Roche has achieved CE Mark approval for the VENTANA HER2 (4B5) Rabbit Monoclonal Primary Antibody RxDx, a companion diagnostic designed to identify metastatic breast cancer patients expressing low levels of HER2. This approval enables the consideration of ENHERTU (trastuzumab deruxtecan) as a targeted treatment for these patients.
Metastatic breast cancer (mBC) affects a significant portion of patients, with approximately half expressing low levels of HER2. Traditionally, patients with low HER2 expression were classified as HER2-negative and excluded from HER2-targeted treatments. However, the availability of the VENTANA HER2 (4B5) test now provides a method to identify patients with low HER2 status, potentially expanding treatment options.
The VENTANA HER2 (4B5) test, branded as PATHWAY in the United States, received approval from the US Food and Drug Administration (FDA) in October 2022. This diagnostic tool aids in assessing HER2-low status in metastatic breast cancer patients, facilitating more targeted treatment approaches.
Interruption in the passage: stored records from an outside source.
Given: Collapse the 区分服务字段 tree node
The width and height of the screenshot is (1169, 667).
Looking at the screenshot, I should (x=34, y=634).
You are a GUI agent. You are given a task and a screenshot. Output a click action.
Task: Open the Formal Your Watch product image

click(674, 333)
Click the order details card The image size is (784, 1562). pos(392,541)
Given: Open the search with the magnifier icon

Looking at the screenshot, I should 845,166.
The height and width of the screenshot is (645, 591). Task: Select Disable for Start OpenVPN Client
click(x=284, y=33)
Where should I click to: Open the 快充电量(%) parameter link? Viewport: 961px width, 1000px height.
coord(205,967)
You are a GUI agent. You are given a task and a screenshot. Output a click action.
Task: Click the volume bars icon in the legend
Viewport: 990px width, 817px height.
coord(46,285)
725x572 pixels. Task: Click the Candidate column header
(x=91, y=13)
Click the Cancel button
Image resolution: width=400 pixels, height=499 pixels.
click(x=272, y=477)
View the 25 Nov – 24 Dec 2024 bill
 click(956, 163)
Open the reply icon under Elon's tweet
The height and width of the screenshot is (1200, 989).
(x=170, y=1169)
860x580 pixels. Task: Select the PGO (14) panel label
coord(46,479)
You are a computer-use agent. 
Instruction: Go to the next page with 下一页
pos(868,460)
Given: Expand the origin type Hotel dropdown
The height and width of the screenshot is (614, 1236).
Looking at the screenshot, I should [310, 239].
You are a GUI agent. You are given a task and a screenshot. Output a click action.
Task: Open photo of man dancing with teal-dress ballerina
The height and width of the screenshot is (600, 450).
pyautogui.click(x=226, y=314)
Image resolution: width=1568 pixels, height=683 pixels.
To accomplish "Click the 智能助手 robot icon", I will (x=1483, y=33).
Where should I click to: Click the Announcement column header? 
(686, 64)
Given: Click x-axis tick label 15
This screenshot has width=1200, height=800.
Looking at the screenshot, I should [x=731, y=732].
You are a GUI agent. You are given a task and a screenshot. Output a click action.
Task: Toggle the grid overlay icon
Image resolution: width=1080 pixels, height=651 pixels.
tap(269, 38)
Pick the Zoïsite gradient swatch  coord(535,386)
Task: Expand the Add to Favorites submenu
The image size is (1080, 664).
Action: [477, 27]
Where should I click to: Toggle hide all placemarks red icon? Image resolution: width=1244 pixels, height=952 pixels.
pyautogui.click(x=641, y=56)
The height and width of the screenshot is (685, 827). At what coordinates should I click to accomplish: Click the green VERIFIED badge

“We are proud to continue our innovation in breast cancer diagnostics through critical tests like this one, which helps identify patients with HER2-low status,” said Jill German, Head of Pathology Lab at Roche Diagnostics. “With this expanded approval of our test, we’re pleased that more metastatic breast cancer patients across the world may be correctly identified and potentially eligible for this targeted therapy.”
The VENTANA HER2 (4B5) test incorporates a scoring algorithm to identify “low expressors” of HER2, enabling the designation of HER2 low status for these patients. This expansion of the test’s approval enhances its utility in identifying patients who may benefit from ENHERTU treatment.
Breast cancer remains a significant global health concern, with millions of new cases diagnosed annually. The approval of the VENTANA HER2 (4B5) test for HER2-low indication underscores Roche’s commitment to advancing personalized healthcare through innovative diagnostics. The VENTANA HER2 (4B5) Rabbit Monoclonal Primary Antibody RxDx, used in conjunction with the BenchMark IHC/ISH slide staining instrument, offers standardization and reliability in immunohistochemistry processes. This pre-diluted antibody minimizes variability and enhances proficiency assessment in HER2 expression testing.